======== SUPPLIED PASSAGE ========
As shown in the film, biologist Alexandra Morton and others contend that by forcing B.C.'s wild salmon to run a gauntlet of fish farms and their effluent on their way to their Fraser River spawning grounds, the fish farms may essentially be infecting the Fraser's wild salmon populations, including sockeye and coho, with some of the most deadly diseases salmon suffer. As a result, say activists, the Fraser's salmon runs have crashed catastrophically, with between 10 and 13 million fish missing in the 2009 runs alone.

Here's the trailer (the full movie can be viewed online):

Could Canadian Fish Farms Harm California's Wild S

Among the ailments found in wild salmon that swim near the Johnstone Strait salmon feedlots are the viral diseases Infectious Salmon Anemia (ISA), a highly lethal pathogen often called "salmon flu"; Salmon Alphavirus, which causes pancreatitis; Salmon Leukemia; and Piscine Reovirus, a newly discovered virus linked to a condition called Heart and Skeletal Muscle Inflammation, in which muscles -- including the heart -- lose their tone.

All of the viral diseases can kill wild salmon, and some have been fingered as likely culprits in mass die-offs of Fraser River salmon before the fish can spawn.

U.S. law forbids the importation of salmon infected with ISA, and several fish farms on Canada's Atlantic coast have been affected by the ban. But as the Canadian government has yet to confirm the presence of ISA in Johnstone Strait fish farms, that farmed Atlantic salmon is still being imported by the United States.

The viruses can remain viable even after freezing, and could conceivably enter the water supply of local salmon streams when purchased fish is washed before cooking. Though the majority of wastewater in California is run through sewage treatment plants before discharge into the state's coasts and rivers, such plants are not always very effective at removing viruses from their treated wastewater. ISA causes infected fish to produce virus-laden mucus, which can remain on whole frozen fish and which would almost certainly be rinsed down the drain by meticulous cooks.

Though the movements of salmon during their oceangoing periods are somewhat of a mystery, it's also very likely that salmon that spawn in California rivers intermingle with Fraser River salmon while at sea. Though most salmon do return to their natal spawning rivers, some do end up in the wrong place and can thus offer yet another way for a virus to spread to previously uninfected streams.
======== DATA TO EXAMINE ========
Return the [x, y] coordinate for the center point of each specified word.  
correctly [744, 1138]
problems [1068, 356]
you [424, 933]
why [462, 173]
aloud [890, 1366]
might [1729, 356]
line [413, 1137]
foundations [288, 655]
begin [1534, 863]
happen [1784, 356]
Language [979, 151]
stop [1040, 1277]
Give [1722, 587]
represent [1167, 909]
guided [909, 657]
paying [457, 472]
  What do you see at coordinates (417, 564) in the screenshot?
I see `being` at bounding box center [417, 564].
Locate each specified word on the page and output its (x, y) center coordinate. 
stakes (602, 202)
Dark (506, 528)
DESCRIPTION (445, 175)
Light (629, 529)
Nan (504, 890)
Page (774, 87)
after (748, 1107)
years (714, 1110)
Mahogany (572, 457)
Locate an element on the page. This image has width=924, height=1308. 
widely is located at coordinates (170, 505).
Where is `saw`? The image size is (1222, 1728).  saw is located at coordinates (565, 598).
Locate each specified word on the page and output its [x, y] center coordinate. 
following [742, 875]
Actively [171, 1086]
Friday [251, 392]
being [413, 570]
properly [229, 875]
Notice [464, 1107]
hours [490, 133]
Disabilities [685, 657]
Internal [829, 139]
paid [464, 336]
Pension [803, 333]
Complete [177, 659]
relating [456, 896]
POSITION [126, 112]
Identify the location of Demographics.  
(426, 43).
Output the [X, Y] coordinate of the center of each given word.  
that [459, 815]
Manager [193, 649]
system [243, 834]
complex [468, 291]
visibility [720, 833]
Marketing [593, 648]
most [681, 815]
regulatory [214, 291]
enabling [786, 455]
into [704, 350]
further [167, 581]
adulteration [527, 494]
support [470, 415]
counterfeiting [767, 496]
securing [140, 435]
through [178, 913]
========
TASKS TO COMPLETE
A - In the passage on fish farms and wild salmon, what is Infectious Salmon Anemia often called?
B - Summarize the passage on fish farms and wild salmon in two sentences.
C - Continue the passage on fish farms and wild salmon from its final sentence.
The listing was taken from a different source than the passage.

RESPONSES FOR EACH TASK
A - "Salmon flu."

B - Biologist Alexandra Morton and others contend that fish farms may be infecting Fraser River wild salmon with deadly viral diseases such as ISA, and activists say the Fraser's salmon runs have crashed, with 10 to 13 million fish missing in 2009 alone. Because the United States still imports farmed salmon from Johnstone Strait, the viruses could reach California streams through kitchen drains, and wild salmon mingling at sea offer another route.

C -
It's unlikely that either a small amount of virus load in urban wastewater or chance encounters with oceangoing salmon from Canada will be quite as effective a vector for viral diseases as forcing millions of Fraser River salmon to swim past hundreds of fish farms. But unlike the healthier runs of the Canadian Pacific coast, California's salmon runs are already teetering on the brink. Even a less effective way of spreading disease could prove catastrophic.

It also seems unlikely that Californians worried about the health of their native salmon runs will get any hard data from the Canadian government anytime soon. On Friday, Canada and Mexico joined forces to block an inquiry under the North American Free Trade Agreement into whether Canada was failing to enforce its environmental laws by letting wild salmon be exposed to parasites and pathogens emitted by fish farms.

The petition to NAFTA's Commission for Environmental Cooperation, a dispute resolution body, was filed in February 2012 by the Center for Biological Diversity, the Pacific
Coast Wild Salmon Society, the Kwikwasu'tinuxw Haxwa'mis First Nation, and the Pacific
Coast Federation of Fishermen's Associations. The groups had asked for a fact-finding inquiry into whether Canada was failing to enforce its Fisheries Act by protecting British Columbia's wild salmon.

"This NAFTA process is supposed to shine light on whether environmental laws are being enforced, but the process has become increasingly politicized and it's clear Canada does not want the facts revealed about the damage to wild salmon from industrial fish farms," said Jeff Miller with the Center for Biological Diversity.

Until we get some straight answers out of Canada -- if we ever do -- it's just one more good reason to buy only wild-caught salmon.